認知症専門ケア加算とは、認知症介護の専門的な研修を修了した職員を配置し、チームとして専門的な認知症ケアを実施している事業所を評価する加算です。

区分単位数算定の単位対象者
認知症専門ケア加算(Ⅰ)3単位1日につき日常生活自立度Ⅱ以上の者
認知症専門ケア加算(Ⅱ)4単位1日につき日常生活自立度Ⅲ以上の者

別に厚生労働大臣が定める基準に適合しているものとして、(中略)届出を行った指定訪問介護事業所において、別に厚生労働大臣が定める者に対して専門的な認知症ケアを行った場合は、当該基準に掲げる区分に従い、1日につき次に掲げる所定単位数を加算する。

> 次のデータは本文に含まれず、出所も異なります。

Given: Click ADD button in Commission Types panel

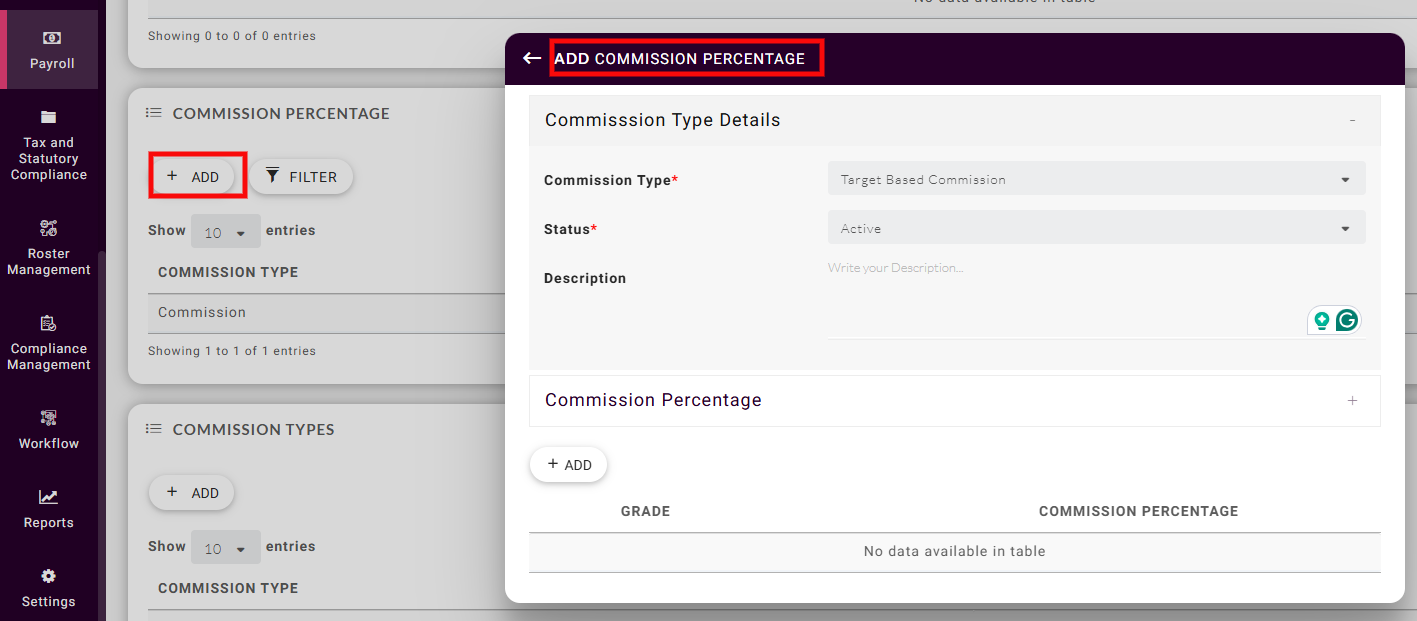Looking at the screenshot, I should [x=192, y=493].
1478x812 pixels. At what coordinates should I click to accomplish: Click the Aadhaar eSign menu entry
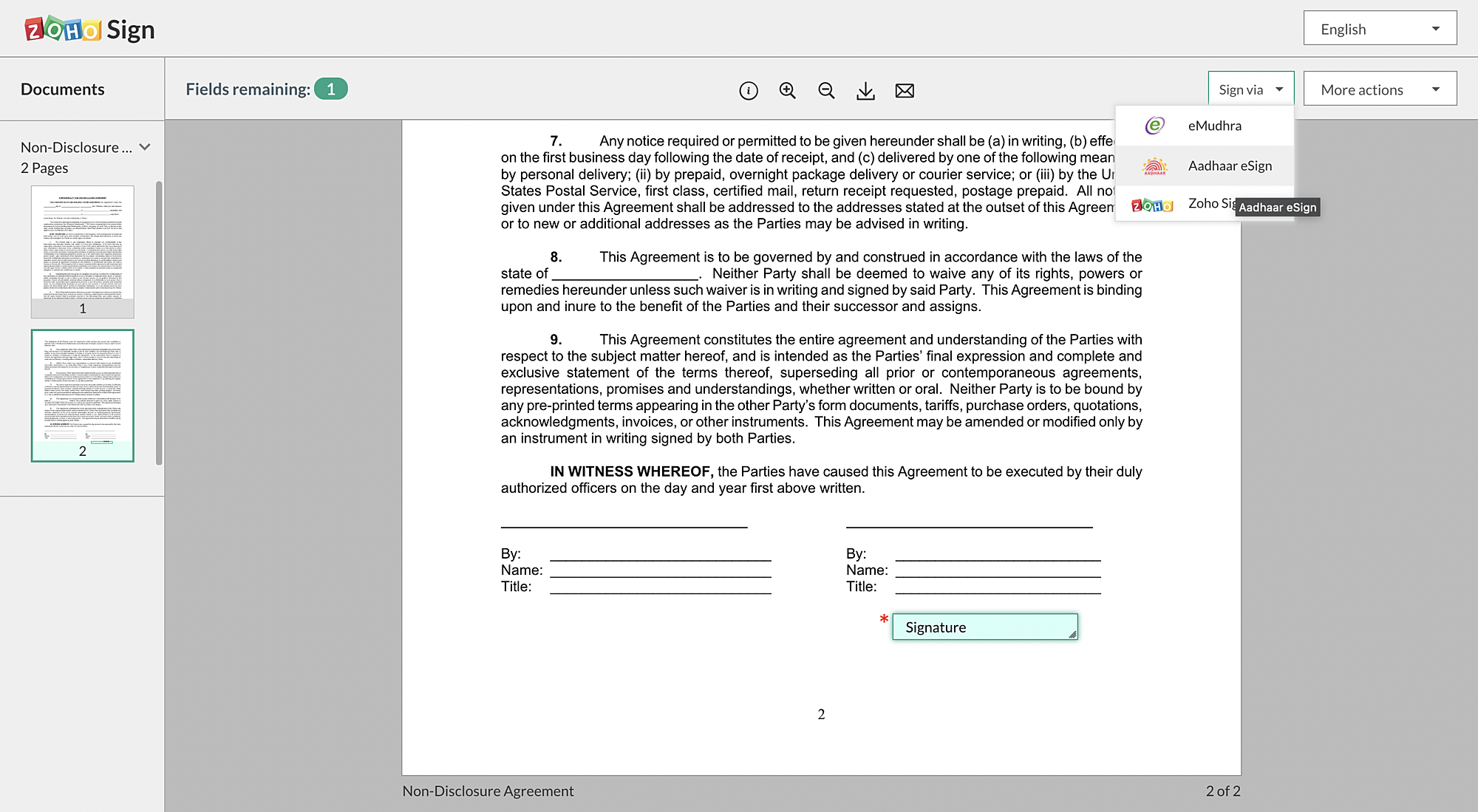point(1230,164)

ただし、次に掲げるいずれかの加算を算定している場合においては、次に掲げるその他の加算は算定しない。

利用者全員に付く加算ではない

中重度者ケア体制加算のように「要件を満たせば利用者全員に算定できる」タイプの加算と混同されがちですが、違います。「別に厚生労働大臣が定める者に対して」専門的な認知症ケアを行った場合に算定する——対象者を限定した加算です。

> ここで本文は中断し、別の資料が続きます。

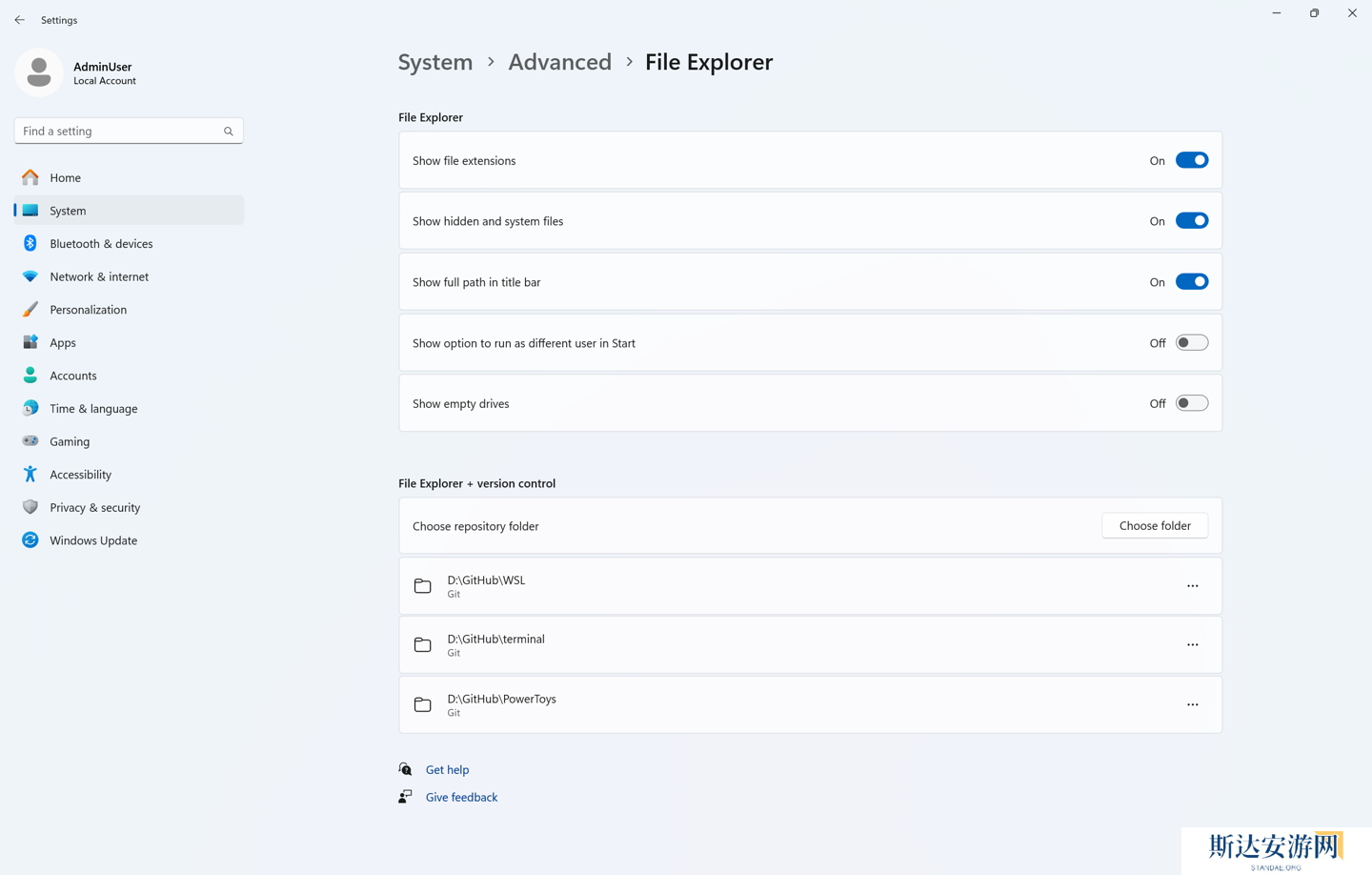Open the Get help link
Image resolution: width=1372 pixels, height=875 pixels.
[x=447, y=769]
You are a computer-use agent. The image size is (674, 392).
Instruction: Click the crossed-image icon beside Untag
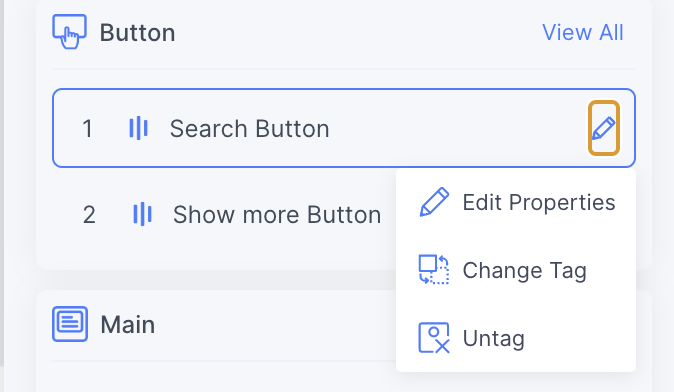pyautogui.click(x=434, y=338)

したがって、認知症のない利用者や、自立度が要件に届かない利用者には算定できません。利用者ごとに自立度を把握し、区分ごとの対象者を管理する必要があります。

対象者は日常生活自立度で決まる

「厚生労働大臣が定める者」は、平成27年厚生労働省告示第94号(利用者等告示)第3号の2に置かれています。

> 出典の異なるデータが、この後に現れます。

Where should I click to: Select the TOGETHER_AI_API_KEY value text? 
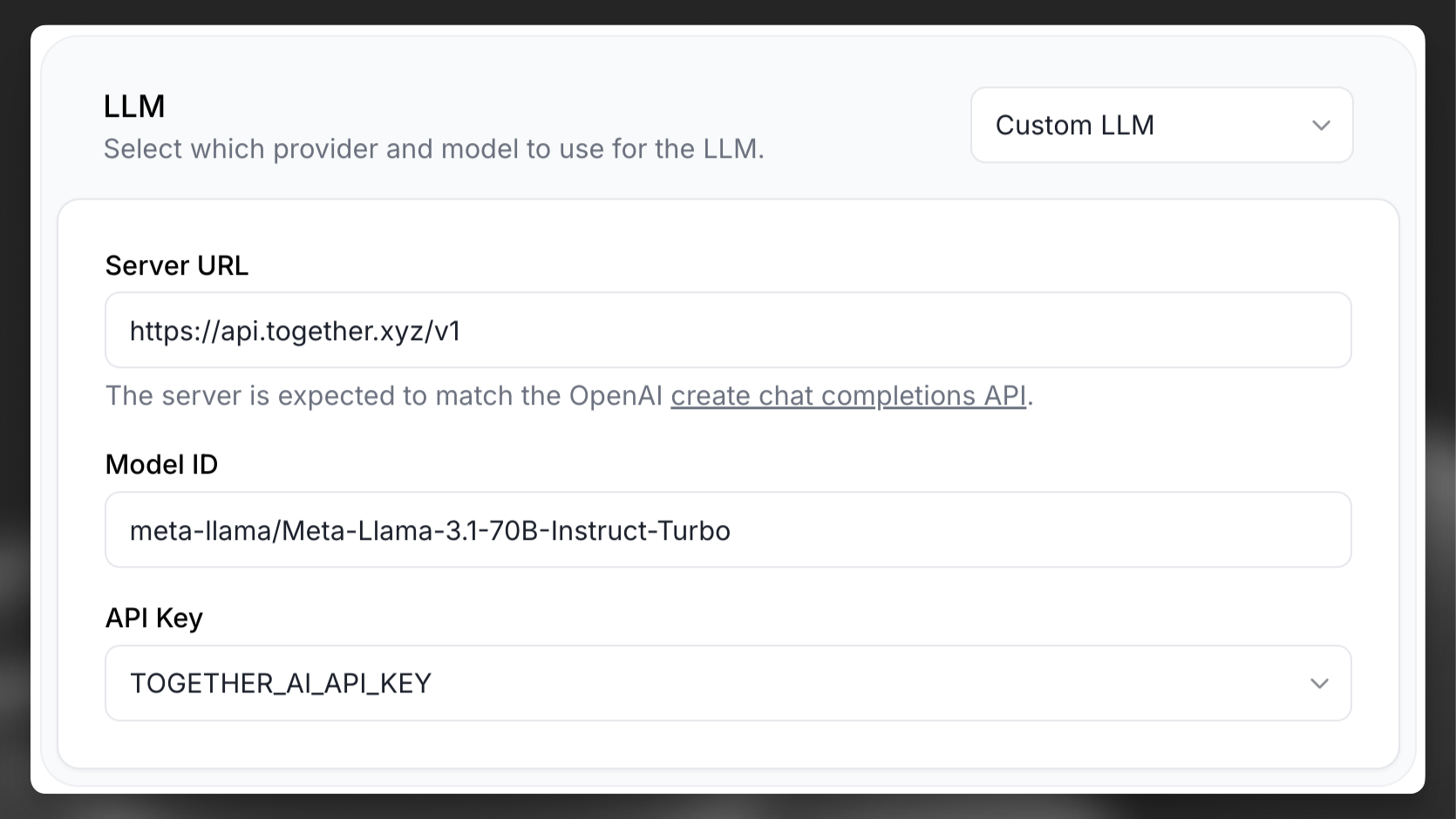pyautogui.click(x=281, y=683)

三の二 (中略)訪問介護費のトの注の厚生労働大臣が定める者

イ 認知症専門ケア加算(Ⅰ)を算定すべき利用者 周囲の者による日常生活に対する注意を必要とする認知症の者
ロ 認知症専門ケア加算(Ⅱ)を算定すべき利用者 日常生活に支障を来すおそれのある症状又は行動が認められることから介護を必要とする認知症の者

この2つの表現が何を指すのか、老企第36号が数値で示しています。

「周囲の者による日常生活に対する注意を必要とする認知症の者」とは、日常生活自立度のランクⅡ、Ⅲ、Ⅳ又はMに該当する利用者を指し、また、「日常生活に支障を来すおそれのある症状若しくは行動が認められることから介護を必要とする認知症の者」とは、日常生活自立度のランクⅢ、Ⅳ又はMに該当する利用者を指すものとする。

なお、認知症高齢者の日常生活自立度の確認に当たっては、例えばサービス担当者会議等において介護支援専門員から情報を把握する等の方法が考えられる。

区分対象となる自立度
(Ⅰ)3単位ランクⅡ・Ⅲ・Ⅳ・M
(Ⅱ)4単位ランクⅢ・Ⅳ・M
ちびウルフちびウルフ

訪問介護の事業所は、利用者の自立度をどうやって知るんですか?

リハウルフリハウルフ

そこは通知が答えを書いてくれている。「サービス担当者会議等において介護支援専門員から情報を把握する等の方法が考えられる」

認知症高齢者の日常生活自立度は、要介護認定の主治医意見書や認定調査で判定されている。その情報を持っているのはケアマネジャーなんだ。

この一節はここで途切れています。